■ **Required task A**
Answer these questions about the judgment:
(i) How many shares in the appellant company did the respondents hold?
(ii) On what date was the Board of Directors meeting held at which the resolutions were passed?
(iii) A breach of which clause of the agreement was given as the basis for terminating it?
——
South Auckland Taxi Association Limited v Rawat
[2015] NZHC 846
•28 April 2015
IN THE HIGH COURT OF NEW ZEALAND AUCKLAND REGISTRY
CIV-2014-404-002432 [2015] NZHC 846
UNDER the Arbitration Act 1996 IN THE MATTER
of an appeal on a question of law from an
Arbitral AwardBETWEEN
SOUTH AUCKLAND TAXI ASSOCIATION LIMITED Appellant
AND
JAG MOHAN SINGH RAWAT AND MANPREET KAUR
Respondents
Hearing: 14 April 2015 Appearances:
W A Endean for Appellant
S Sharma for RespondentsJudgment:
28 April 2015
JUDGMENT OF WOOLFORD J
This judgment is delivered by me on Tuesday, 28 April 2015 at 4.30 pm pursuant to r 11.5 of the High Court Rules.
..................................................... Registrar / Deputy Registrar
Solicitors/Counsel: Dawsons, Howick, Auckland
S Sharma, Henderson, Auckland
SOUTH AUCKLAND TAXI ASSOCIATION LIMITED v JAG MOHAN SINGH RAWAT AND MANPREET KAUR [2015] NZHC 846 [28 April 2015]
Introduction
[1] This is an appeal against an arbitrator’s award. The appellant, South Auckland Taxi Association Limited (South Auckland Taxis), is an approved taxi organisation in terms of s 30P Land Transport Act 1998. The respondents, who are husband and wife, held four shares in the appellant company. As shareholders in the company, the respondents were entitled and did hold passenger service licenses under the Act, which enabled them to carry on a passenger service. By February
2013, the respondents had approximately 10 taxis and employed seven full-time and a number of part-time drivers.
[2] The relationship between the appellant and the respondents was governed by a service agreement signed by the parties. On 24 May 2013, solicitors acting for South Auckland Taxis wrote to the solicitor acting for the respondents, purporting to terminate the agreement. The letter attached a copy of a minute of a meeting of the Board of Directors of South Auckland Taxis held on 22 April 2013 and the resolutions passed at that meeting, one of which was to terminate the agreement with the respondents on the basis of a breach of cl 7(b)(v) of the agreement.
——
■ **Required task B**
In the entries, change "header" to "heading" in the part that opens with the line containing "Point to the round" and closes with the line containing "click(272, 240)", and give only those lines with everything else unchanged. Leave the pictures out of your answer.

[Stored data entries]
——
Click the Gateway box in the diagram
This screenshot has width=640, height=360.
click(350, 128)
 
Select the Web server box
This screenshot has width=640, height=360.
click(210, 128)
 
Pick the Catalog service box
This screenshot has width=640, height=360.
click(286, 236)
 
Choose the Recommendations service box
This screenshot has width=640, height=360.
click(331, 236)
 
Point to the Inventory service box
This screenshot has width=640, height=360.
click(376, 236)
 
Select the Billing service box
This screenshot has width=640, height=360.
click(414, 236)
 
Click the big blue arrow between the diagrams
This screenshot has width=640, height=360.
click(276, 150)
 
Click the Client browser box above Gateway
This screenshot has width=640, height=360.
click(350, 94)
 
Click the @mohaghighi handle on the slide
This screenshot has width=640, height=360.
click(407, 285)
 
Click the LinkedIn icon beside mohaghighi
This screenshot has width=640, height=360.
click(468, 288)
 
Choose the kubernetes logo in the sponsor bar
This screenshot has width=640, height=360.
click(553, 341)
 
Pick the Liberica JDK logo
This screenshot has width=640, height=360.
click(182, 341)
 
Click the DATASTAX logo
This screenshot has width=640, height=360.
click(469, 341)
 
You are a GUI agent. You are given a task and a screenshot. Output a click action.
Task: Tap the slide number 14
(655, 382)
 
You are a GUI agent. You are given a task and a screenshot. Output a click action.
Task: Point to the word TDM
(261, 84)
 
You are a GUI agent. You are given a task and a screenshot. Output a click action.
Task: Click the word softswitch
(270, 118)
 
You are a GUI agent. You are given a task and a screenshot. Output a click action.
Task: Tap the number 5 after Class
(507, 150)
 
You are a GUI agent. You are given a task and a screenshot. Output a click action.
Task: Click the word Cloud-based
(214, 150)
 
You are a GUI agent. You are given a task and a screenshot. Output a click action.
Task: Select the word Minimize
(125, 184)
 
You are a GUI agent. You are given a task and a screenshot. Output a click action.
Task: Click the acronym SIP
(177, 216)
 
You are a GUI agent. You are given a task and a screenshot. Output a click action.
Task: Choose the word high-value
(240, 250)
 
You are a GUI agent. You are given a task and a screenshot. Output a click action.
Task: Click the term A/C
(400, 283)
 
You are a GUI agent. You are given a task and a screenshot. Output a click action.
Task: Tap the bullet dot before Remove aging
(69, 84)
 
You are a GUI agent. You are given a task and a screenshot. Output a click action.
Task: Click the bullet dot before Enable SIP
——
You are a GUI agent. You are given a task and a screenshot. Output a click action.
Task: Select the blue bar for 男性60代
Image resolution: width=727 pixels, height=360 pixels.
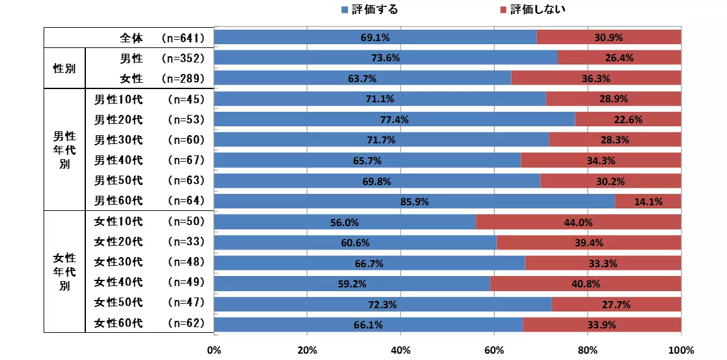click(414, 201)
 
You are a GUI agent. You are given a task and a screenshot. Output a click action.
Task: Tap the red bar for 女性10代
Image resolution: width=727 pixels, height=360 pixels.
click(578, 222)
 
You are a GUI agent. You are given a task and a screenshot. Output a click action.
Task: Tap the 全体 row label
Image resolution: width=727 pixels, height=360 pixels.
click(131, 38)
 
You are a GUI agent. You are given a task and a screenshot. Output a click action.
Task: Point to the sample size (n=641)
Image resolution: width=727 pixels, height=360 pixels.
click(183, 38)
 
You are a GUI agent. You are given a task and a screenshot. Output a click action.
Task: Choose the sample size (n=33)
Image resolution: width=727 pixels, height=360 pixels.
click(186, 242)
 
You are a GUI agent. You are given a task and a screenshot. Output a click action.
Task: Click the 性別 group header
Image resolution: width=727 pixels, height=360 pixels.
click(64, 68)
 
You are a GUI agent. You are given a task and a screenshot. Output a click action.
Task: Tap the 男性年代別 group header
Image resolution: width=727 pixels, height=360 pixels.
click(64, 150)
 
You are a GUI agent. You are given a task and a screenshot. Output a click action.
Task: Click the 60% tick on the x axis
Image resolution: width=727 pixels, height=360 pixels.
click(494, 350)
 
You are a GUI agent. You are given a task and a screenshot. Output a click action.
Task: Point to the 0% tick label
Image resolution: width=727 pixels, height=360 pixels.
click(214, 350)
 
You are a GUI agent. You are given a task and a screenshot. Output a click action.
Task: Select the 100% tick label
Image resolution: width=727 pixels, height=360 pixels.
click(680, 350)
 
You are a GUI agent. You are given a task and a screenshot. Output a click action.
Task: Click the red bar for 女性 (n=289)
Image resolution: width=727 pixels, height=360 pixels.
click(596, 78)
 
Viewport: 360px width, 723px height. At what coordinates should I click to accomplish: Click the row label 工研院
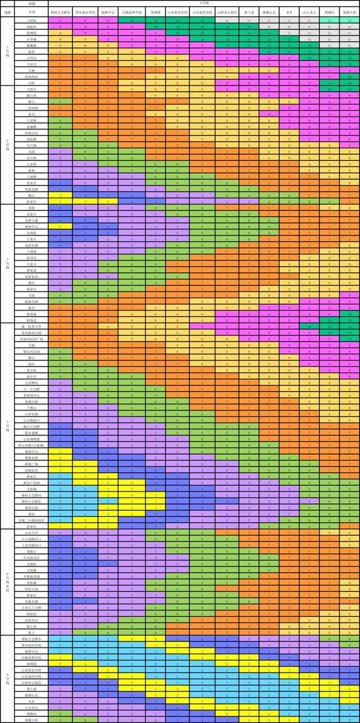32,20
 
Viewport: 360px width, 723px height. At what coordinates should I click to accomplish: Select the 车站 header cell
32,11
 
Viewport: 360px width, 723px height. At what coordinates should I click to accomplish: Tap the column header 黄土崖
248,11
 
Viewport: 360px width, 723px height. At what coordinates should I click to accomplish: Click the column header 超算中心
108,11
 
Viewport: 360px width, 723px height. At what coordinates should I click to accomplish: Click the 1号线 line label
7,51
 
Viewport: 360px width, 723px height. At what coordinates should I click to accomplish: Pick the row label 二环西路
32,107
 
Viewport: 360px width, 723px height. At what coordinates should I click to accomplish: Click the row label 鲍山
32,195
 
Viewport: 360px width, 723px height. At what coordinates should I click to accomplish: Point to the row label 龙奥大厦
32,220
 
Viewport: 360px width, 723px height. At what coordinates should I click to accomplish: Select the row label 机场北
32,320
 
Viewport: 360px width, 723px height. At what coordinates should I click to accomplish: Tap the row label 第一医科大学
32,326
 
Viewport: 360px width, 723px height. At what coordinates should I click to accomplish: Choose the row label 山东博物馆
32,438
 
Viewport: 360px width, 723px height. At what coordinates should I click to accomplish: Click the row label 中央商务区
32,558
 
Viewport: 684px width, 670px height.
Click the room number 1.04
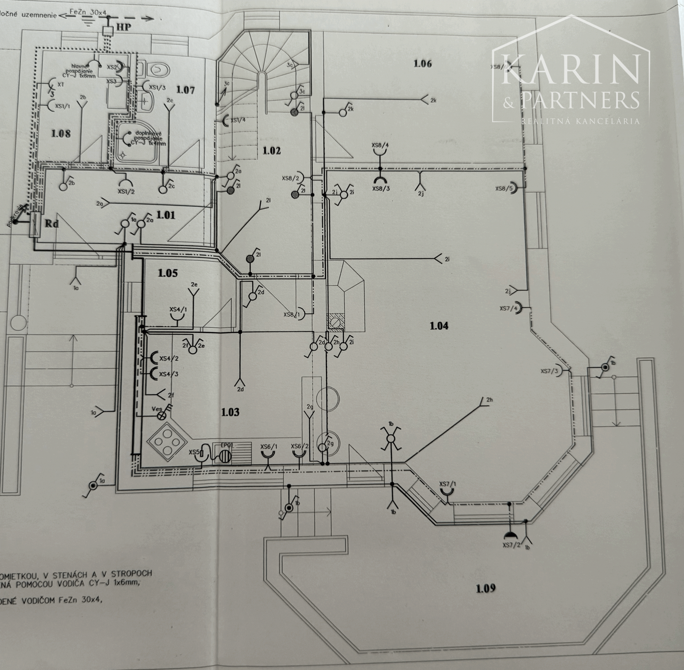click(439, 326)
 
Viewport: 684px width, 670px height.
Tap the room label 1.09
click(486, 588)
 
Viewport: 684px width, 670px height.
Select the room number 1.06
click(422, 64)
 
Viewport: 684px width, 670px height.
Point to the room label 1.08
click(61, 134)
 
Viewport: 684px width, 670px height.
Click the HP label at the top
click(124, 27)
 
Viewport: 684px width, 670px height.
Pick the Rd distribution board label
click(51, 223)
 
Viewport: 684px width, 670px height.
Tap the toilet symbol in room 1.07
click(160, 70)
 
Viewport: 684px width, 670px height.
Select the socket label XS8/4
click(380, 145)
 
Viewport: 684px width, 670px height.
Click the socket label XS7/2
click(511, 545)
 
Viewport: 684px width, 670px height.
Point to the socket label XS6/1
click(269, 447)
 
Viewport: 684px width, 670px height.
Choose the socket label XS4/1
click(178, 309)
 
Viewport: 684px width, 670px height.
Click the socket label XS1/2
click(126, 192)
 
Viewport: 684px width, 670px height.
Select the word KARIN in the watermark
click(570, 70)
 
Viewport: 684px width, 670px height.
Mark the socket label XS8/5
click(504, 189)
——
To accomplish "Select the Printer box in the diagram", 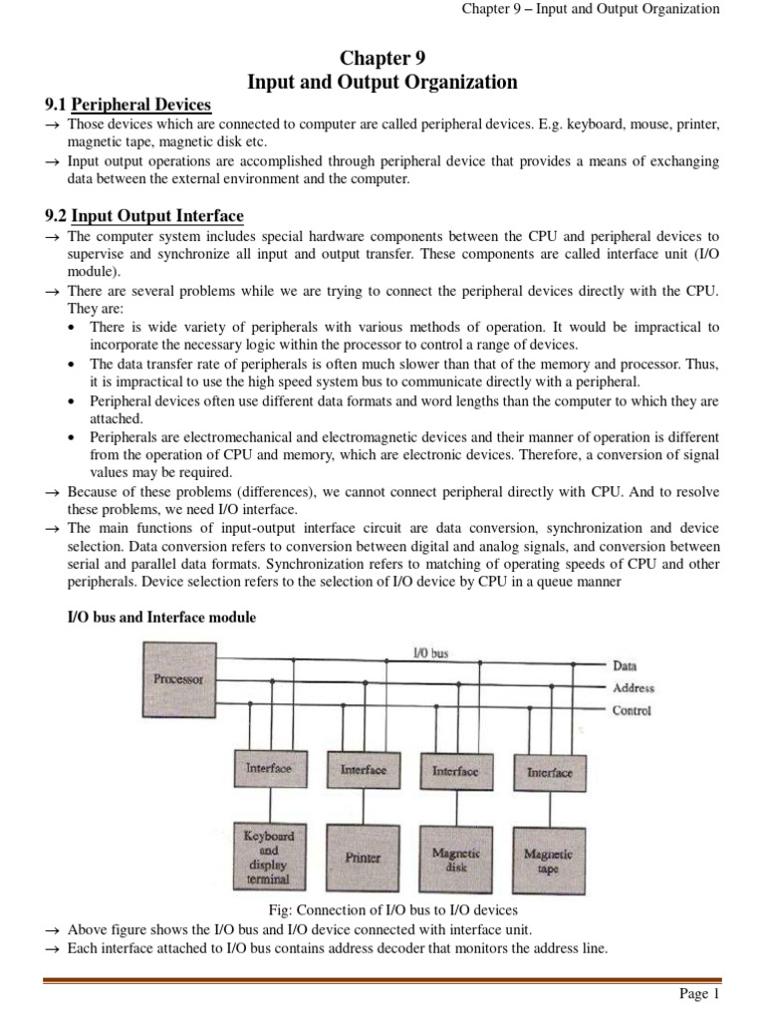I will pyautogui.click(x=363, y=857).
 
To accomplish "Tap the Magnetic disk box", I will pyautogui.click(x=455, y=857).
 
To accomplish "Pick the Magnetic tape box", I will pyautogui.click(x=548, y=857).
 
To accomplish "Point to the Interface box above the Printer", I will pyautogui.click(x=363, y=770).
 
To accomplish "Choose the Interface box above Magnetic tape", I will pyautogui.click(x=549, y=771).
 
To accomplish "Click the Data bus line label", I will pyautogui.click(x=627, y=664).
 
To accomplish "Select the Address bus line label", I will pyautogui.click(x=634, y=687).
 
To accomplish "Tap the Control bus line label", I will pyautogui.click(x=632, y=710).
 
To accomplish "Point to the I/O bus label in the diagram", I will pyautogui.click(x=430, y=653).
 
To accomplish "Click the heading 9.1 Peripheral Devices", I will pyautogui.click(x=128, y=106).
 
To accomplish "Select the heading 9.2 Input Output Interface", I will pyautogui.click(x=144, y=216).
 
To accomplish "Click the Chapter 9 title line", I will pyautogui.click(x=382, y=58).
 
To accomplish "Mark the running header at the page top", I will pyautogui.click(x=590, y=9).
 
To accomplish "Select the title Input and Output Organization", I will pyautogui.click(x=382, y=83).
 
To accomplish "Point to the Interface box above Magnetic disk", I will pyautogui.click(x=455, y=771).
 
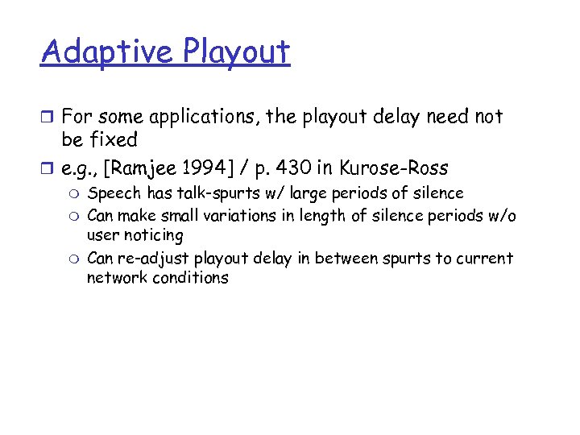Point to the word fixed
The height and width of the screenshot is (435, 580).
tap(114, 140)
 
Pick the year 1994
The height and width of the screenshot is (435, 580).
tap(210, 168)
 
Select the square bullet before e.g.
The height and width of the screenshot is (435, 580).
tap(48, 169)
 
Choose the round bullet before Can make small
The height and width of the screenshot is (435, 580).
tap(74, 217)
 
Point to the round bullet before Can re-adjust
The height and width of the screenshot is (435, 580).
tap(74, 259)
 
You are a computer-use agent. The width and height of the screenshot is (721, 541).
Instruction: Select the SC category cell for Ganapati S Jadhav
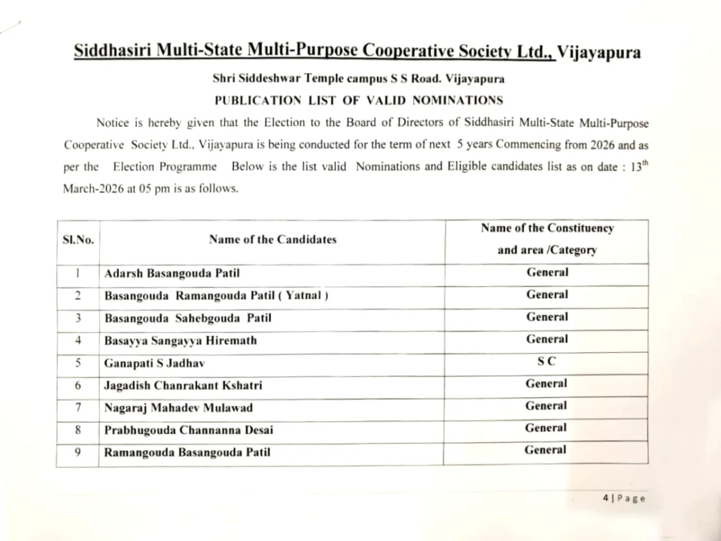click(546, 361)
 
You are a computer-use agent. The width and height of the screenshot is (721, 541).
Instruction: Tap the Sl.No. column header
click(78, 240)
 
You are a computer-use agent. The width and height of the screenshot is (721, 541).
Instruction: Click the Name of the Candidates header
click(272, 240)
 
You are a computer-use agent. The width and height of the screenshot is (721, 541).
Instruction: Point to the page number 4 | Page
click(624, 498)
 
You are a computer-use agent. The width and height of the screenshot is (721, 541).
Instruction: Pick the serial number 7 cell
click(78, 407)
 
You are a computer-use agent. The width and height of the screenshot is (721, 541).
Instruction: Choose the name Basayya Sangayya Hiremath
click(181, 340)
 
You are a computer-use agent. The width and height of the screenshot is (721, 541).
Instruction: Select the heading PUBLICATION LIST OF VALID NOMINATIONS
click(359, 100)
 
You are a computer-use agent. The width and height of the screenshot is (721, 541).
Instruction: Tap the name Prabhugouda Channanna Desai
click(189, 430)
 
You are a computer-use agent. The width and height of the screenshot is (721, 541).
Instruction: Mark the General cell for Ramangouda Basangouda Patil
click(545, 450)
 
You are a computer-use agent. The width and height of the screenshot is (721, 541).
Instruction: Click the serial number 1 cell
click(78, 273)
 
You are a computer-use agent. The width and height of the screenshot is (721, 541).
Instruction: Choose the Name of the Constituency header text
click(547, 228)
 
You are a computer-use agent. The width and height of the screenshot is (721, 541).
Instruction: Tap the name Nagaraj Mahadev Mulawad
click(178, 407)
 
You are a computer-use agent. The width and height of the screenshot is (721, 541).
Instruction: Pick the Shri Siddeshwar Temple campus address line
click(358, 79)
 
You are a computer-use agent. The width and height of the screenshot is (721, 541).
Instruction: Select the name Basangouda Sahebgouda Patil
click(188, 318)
——
■ **Reply A**
(i) Four
(ii) 22 April 2013
(iii) Cl 7(b)(v)

■ **Reply B**
Point to the round bullet before Can re-adjust
The height and width of the screenshot is (435, 580).
tap(74, 259)
 
You are a computer-use agent. The width and height of the screenshot is (721, 541).
Instruction: Select the SC category cell for Ganapati S Jadhav
click(546, 361)
 
You are a computer-use agent. The width and height of the screenshot is (721, 541).
Instruction: Tap the Sl.No. column heading
click(78, 240)
 
You are a computer-use agent. The width and height of the screenshot is (721, 541).
Instruction: Click the Name of the Candidates heading
click(272, 240)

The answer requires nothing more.